Beyond running independent off-grid solar mini-grid, the minister advised investors to consider the hybrid model like the Jabi Lake Mall where they can partner with the Distribution Companies (DisCos) who have the franchise to integrate solar energy into grid power supply for commercial and industrial facilities.

“The solar hybrid project at Jabi Lake Mall is another example of Nigeria’s pioneering role in clean energy transition.”

According to Actis, which is driving the hybrid model with support from the United Nations Special Representative of Secretary-General for Sustainable Energy for All, Ms. Damilola Ogunbiyi, the visit of the minister to the hybrid power plant was for three objectives. “It is to showcase large-scale sustainable solar energy projects in Nigeria, to highlight private sector investments (Actis) in sustainable buildings and power supply and to recognize world class clean energy projects in Nigeria in line with the Paris Agreement and UKCOP26 Energy Transition Campaign (ETC).”

Ogunbiyi, who is also the CEO of Sustainable Energy for All, had stated prior to the visit that the project was a good example of energy transition in Nigeria, to clean and reliable energy.

“This represents a good example of a UK private sector companies like Actis are implementing a just, inclusive and sustainable energy transition at scale across the African continent with a particular focus on energy efficiency and renewable, in line with the Sustainable Development Goals (SDGs) and UK’s COP26 Energy Transition Campaign,” said Ogunbiyi.

Actis Principal, Mr.
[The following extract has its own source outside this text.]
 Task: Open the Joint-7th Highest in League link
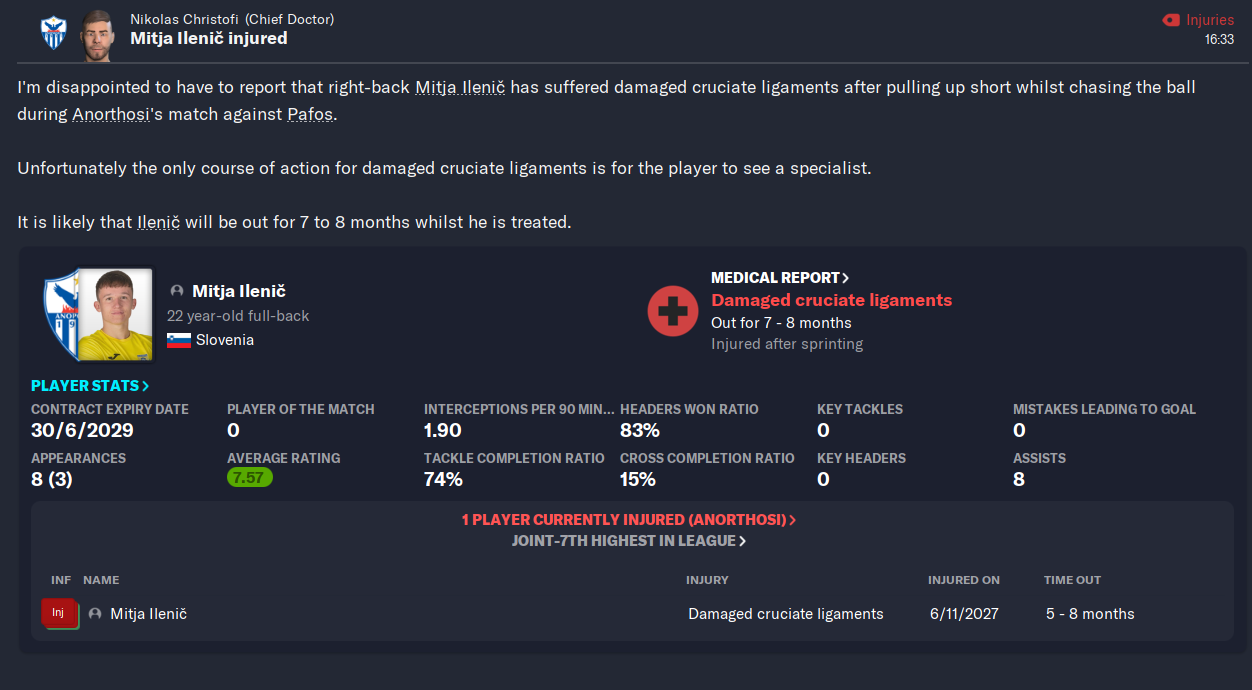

Tolu Sokenu, who explained the plant’s component during the minister’s visit, said Actis/Jabi Lake Holdings Limited own the 25,000 square metres mall which is the first of its kind in Abuja, hosting 106 brands that include Shoprite, Game, and Silverbird as well as parking capacity for 733 vehicles.

“Jabi Lake Mall adopted a “green-by- design” approach, guided by Leadership in Energy and Environmental Design (LEED) Sustainability Principles.”
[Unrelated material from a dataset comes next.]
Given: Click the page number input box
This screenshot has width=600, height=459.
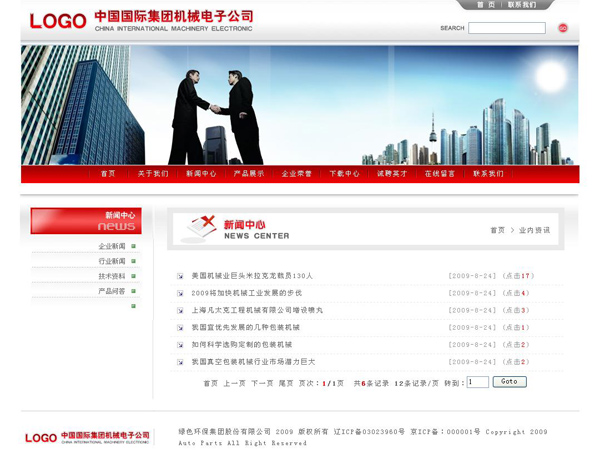Looking at the screenshot, I should tap(478, 382).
He also said Actis is a signatory to the United Nations backed Principles for Responsible Investment (UNPRI). In Nigeria, Actis has created and managed four assets, delivered over 100,000 square metres of lettable area with over $500 million asset value. Some of these projects include Heritage Place, Ikoyi and Jabi Lake Mall, Abuja.

Explaining the project components, he said 1,848 solar photovoltaic (PV) panels generate 850 megawatts hour (MWh) of electricity annually and has a 15-year Solar Power Purchase Agreement (SPPA) between Jabi Mall Development Company Ltd and CrossBoundary Energy, the developer.

It is targeted to reduce carbon emissions by 13,000 tonnes as it is the first solar rooftop facility for a Nigerian mall, cutting the energy bill by 25 to 30 percent, Sokenu said.

On the billing, Sokenu told the minister that the primary focus of the operator was to cut down the energy bill by 30 percent, which has been achieved. “The bills of tenants are cheaper as 30 per cent of energy is delivered by the solar plant. When we expand, we could scale up more which will translate to more savings on their energy bills.”

The Business Development Manager, CBE, Ugo Nwankwo, said the Jabi solar power plant has already cut down carbon emission by 413.78 carbon dioxide, equivalent to planting 39,220 trees.
He also said the project due to its innovativeness won both the industrial and commercial awards by the Africa Solar Industry Association (AFSIA) recently.

Also speaking during the visit, the Deputy High Commission, United Kingdom Ben Llewellyn-Jones, said there was a need for more private sector-led partnerships. Earlier, he lauded Actis for the project.

“I am delighted that Nigeria is a prominent member of the COP26 Energy Transition Council, which seeks to accelerate the transition to clean power as part of a green economic recovery, through enhanced cooperation,” he said.

The Country Director, World Bank, Shubhan Chaudhuri, urged the replication of the project across similar commercial establishments in Nigeria.

An official of the United Nations Development Programme (UNDP), Mohammed Yahaya, also urged the federal government to adopt the Kenyan model, which has no regulatory hurdle for developers with other incentives to do more as the excess power is channeled into the national power grid.